After we have answered all other questions, the question of questions awaits us. For based on our answer to this one question will depend the validity of all our other answers. It is the first and the last question that confronts man. It is the first question when he comes to birth. It is also the last question when he prepares to exit through the gates of death. But also, from time to time this question repeats itself perennially, especially in moments of crisis when all our planks of support including our own strength is taken away. Therefore it is the question of questions: ‘Who am I?’

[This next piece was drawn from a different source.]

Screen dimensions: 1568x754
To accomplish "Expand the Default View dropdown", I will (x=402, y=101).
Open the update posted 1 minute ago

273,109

Simplest of all yet the profoundest of all is this question. We take our existence for granted and hardly ever question it. We are born in a certain family and country and we adopt that as our identity. We are born in a certain religion and culture and we assume that identity. We strive and succeed or fail; we go to work and assume a title; we study and attach a degree to our names; we get married and have children and we attach ourselves to all these identities. We even make an identity of our dress and the home we live, the name we have and the surname we carry. But we hardly even question who is this ‘I’ behind all these changing appearances? Who is this ‘I’ that was once a child, then an adult and next an old man? Who is this ‘I’ who works and then retires, wakes up and sleeps, is born and dies?
Are we merely mud and clay as we are told by material scientists or a bundle of nerves and genes and chemicals as the biologists or simply the thought and cognition as the psychologists tell us? If so what is the validity of our answers from the simplest and personal questions to the most complex and cosmic ones?
As we grow into a greater and greater awareness, our understanding and our answers change. They do not necessarily invalidate our other answers but add a new dimension to our understanding and that changes the way we relate and connect to the answer, which depends upon where we stand on the scale of self-awareness. As we change and grow, our answer also changes.